Amos admits that adding a new song to an already hefty seasonal cannon wasn’t a simple task.
"I think it’s tricky, but, the good thing about it is, because I’m a minister’s daughter I understand the theology. Whether I adhere with it or not isn’t the conversation. I don’t agree with all of it. But, because my dad got his doctorate in theology from Boston University, I was also exposed to other cultures and other ways of thinking and, to be fair to my dad, he admitted to me when I was thinking about doing this that Charles Wesley had admitted to taking music and, in his words, put the Christology to it. He said ‘You need to do the same thing’. I said ‘Thank you for giving me your blessing’ [laughs]."
Morris was the prime mover in setting Amos’ ambition for the project alight. So where exactly does a 70 year old Jewish man sit in picture?
"Doug wanted me to do a seasonal record that pulled on my classical training; he said he didn’t want me to just do covers. He wanted me to write new stuff. He wanted it to be beautiful. He said ‘I’m a Jewish guy and I’m left on the outside of this most of the time’. We talked and, he’s getting old and, he was my mentor. He knew I was a minister’s daughter, he said he knew how I felt and said I could bring inclusiveness to people who didn’t necessarily believe it, and we could recapture the carols back for all of us that have been left out."

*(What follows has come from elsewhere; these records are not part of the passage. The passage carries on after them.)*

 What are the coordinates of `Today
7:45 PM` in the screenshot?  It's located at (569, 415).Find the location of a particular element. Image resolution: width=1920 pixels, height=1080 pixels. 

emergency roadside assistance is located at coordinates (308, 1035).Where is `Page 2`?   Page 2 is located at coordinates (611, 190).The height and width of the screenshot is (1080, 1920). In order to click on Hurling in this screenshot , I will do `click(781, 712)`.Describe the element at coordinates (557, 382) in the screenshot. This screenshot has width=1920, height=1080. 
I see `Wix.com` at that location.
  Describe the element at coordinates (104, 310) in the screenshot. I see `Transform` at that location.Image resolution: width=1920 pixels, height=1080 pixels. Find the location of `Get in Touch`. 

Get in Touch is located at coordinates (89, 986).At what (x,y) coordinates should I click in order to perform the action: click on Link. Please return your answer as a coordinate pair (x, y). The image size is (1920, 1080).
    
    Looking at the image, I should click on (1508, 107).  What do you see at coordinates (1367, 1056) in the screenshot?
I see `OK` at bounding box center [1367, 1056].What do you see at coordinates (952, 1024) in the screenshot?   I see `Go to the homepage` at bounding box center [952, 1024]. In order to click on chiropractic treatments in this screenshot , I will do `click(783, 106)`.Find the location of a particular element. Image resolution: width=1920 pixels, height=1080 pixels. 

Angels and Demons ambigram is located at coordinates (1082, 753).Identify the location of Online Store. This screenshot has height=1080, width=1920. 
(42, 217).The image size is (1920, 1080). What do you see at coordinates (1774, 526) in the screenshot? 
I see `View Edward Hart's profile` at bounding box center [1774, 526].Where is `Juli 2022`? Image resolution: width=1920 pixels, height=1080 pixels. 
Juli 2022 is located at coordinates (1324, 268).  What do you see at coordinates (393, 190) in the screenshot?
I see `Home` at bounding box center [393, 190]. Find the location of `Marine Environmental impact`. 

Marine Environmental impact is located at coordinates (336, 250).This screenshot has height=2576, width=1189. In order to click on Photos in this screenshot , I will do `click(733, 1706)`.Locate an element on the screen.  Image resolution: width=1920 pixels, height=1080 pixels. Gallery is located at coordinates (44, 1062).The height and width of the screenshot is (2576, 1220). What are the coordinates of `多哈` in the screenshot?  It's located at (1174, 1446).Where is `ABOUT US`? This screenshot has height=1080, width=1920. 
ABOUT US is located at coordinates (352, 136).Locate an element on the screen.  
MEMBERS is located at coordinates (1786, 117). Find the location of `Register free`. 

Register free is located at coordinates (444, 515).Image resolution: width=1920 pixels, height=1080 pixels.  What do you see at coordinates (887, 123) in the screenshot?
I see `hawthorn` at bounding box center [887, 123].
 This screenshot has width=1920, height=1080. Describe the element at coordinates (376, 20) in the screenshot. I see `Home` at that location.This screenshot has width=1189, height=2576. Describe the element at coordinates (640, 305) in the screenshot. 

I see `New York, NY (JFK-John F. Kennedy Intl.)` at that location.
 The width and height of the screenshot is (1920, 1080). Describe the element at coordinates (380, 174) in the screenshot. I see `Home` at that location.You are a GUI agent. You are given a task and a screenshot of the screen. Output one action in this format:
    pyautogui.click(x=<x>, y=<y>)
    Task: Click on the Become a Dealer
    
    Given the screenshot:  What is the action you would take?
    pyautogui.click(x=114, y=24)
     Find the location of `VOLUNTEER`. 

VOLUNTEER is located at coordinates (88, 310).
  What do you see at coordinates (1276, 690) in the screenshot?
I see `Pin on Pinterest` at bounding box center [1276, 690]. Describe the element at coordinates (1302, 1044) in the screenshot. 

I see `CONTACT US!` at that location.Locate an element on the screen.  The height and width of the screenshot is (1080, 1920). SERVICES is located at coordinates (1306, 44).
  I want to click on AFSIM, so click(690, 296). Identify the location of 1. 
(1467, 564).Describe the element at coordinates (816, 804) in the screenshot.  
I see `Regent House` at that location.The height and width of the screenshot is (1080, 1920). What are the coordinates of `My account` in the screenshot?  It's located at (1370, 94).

"He said if you believe in extreme Christianity you can’t be a part of it, but parts of the carols that we know have been hijacked from sea shanties and drinking songs. The Christology has been put to these ‘pop’ songs of the 1500’s. Then ‘they’ took ‘their’ songs and put what they wanted on it. I thought, let’s be part of a tradition and take it, not hijack it, and have variations on the theme. Let’s take the portion that includes people and then maybe ‘edit’ the piece that marginalises a lot of people and bring in more a re-birth of life."
"Because I was brought up with so much of that music, I’m not saying I’m an authority, The Oxford Book of Carols is an authority, but I feel like I know the material. I wasn’t intimidated, but I also took it very seriously what thin ice I was on. Doug admitted to me ‘You’ve got a 70-year-old Jewish guy on your left and your mother, who’s partially Native American, but very serious about her faith, and you’ve got to please us both’. That is not an easy task."
"I think that’s the reason this record is unique. I couldn’t do the catalogues the way they were written and have the catalogue that I have, which is about the emancipation of women, and I felt ‘if it’s too loud, turn it up’."
"At times I was pulling my hair out with that Oxford Book of Carols under my arm and I was reviewing all of that history that I started studying at twelve years old in order to survive in a puritanical Christian home. I had to research other cultures to understand there was life before Christianity. So, that helped me with this project. In a way I’ve been researching this project since I was a young girl."
Midwinter Graces is out now through Universal Music in both standard and deluxe format.